When speaking in the Haryana Legislative Assembly in February 2023, Mamman Khan displayed photographs depicting acts of violence allegedly by the cow vigilante, Monu Manesar. Mamman Khan raised concerns on Nasir and Junaid's incident, who were killed on the suspicion of cattle smuggling, were burnt by "influential” cow vigilantes and later they brutally thrashed them and handed them over to Ferozepur Jhirka police in Haryana, which is also Mamman Khan's constituency. This speech was not considered of any major significance until the 2023 Haryana Riots which took place in the Nuh district of Haryana, on 31 July 2023. During the riots, Mamman Khan was accused for instigating violence in the Nuh by the Home Minister of Haryana. Manohar Lal Khattar, also indirectly mentioned Mamman Khan when he said that “fingers are being pointed at some other Congress MLAs” in connection with the Nuh violence and added that absence of a response from the opposition party certainly proves that “something is suspicious".

Mamman Khan was called in front of the Special Investigation Team for an investigation into his involvement in the 2023 Haryana Riots to the Nagina village police station in Nuh. Six months proceeding the Nuh violence, Mamman Khan was later charged under the Unlawful Activities (Prevention) Act. Police had earlier accused Khan of inciting violence and being in touch with those involved in sharing provocative posts on social media platforms. Besides, he also faces some other charges in the FIR. This decision was heavily opposed by Bhupinder Singh Hooda and other members of the Indian National Congress.
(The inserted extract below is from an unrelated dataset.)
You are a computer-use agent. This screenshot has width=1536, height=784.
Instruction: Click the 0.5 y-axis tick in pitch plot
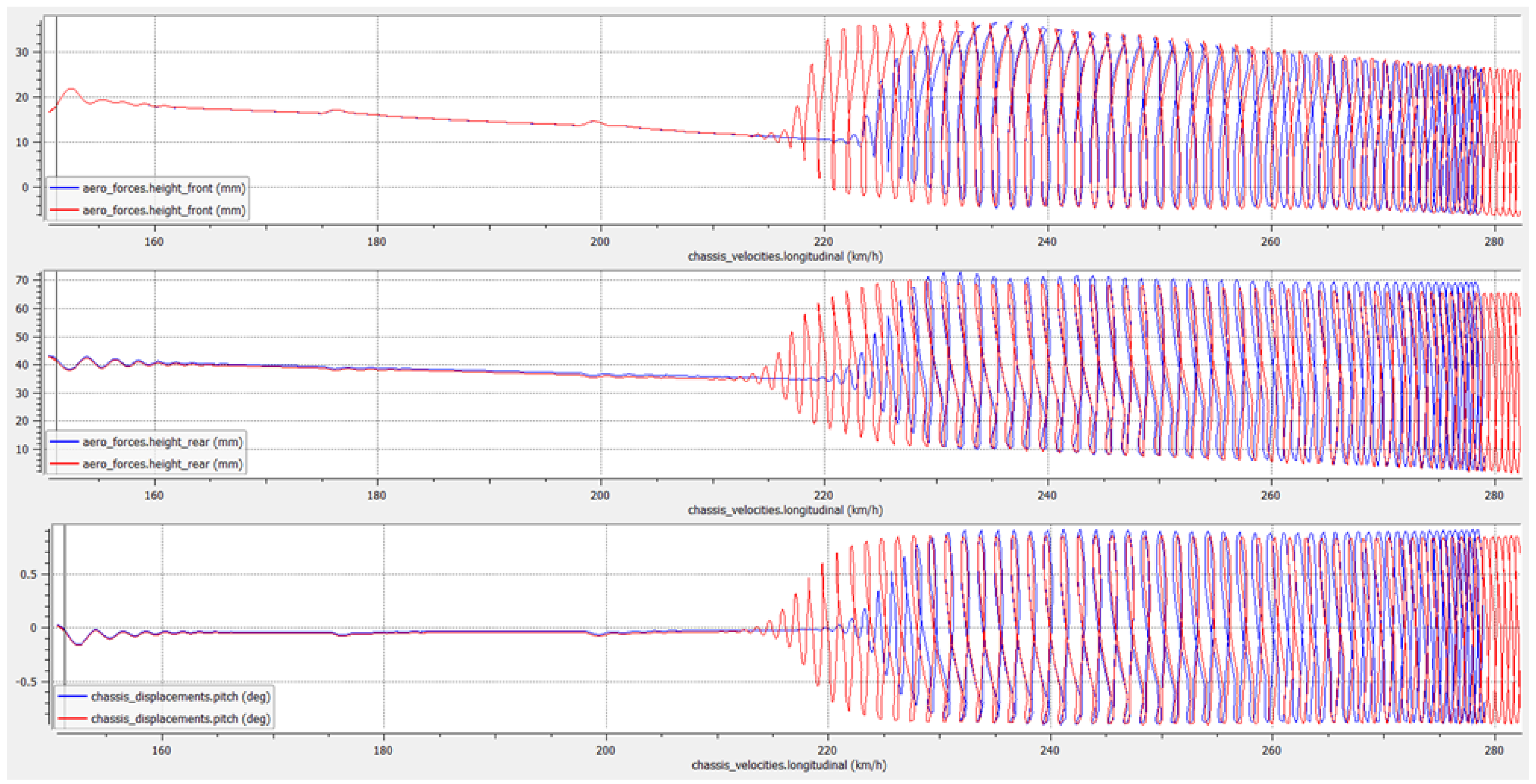(x=28, y=574)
=== Foiled Assassination plot ===
In October, 2025 multiple media outlets reported that the Haryana Police’s Special Task Force found out that two gangsters based abroad allegedly conspired to attack Khan. According to police, four associates in India were arrested for conducting reconnaissance, and a pistol was recovered during raids. Following the intelligence inputs, security around Khan was increased while the investigation continued.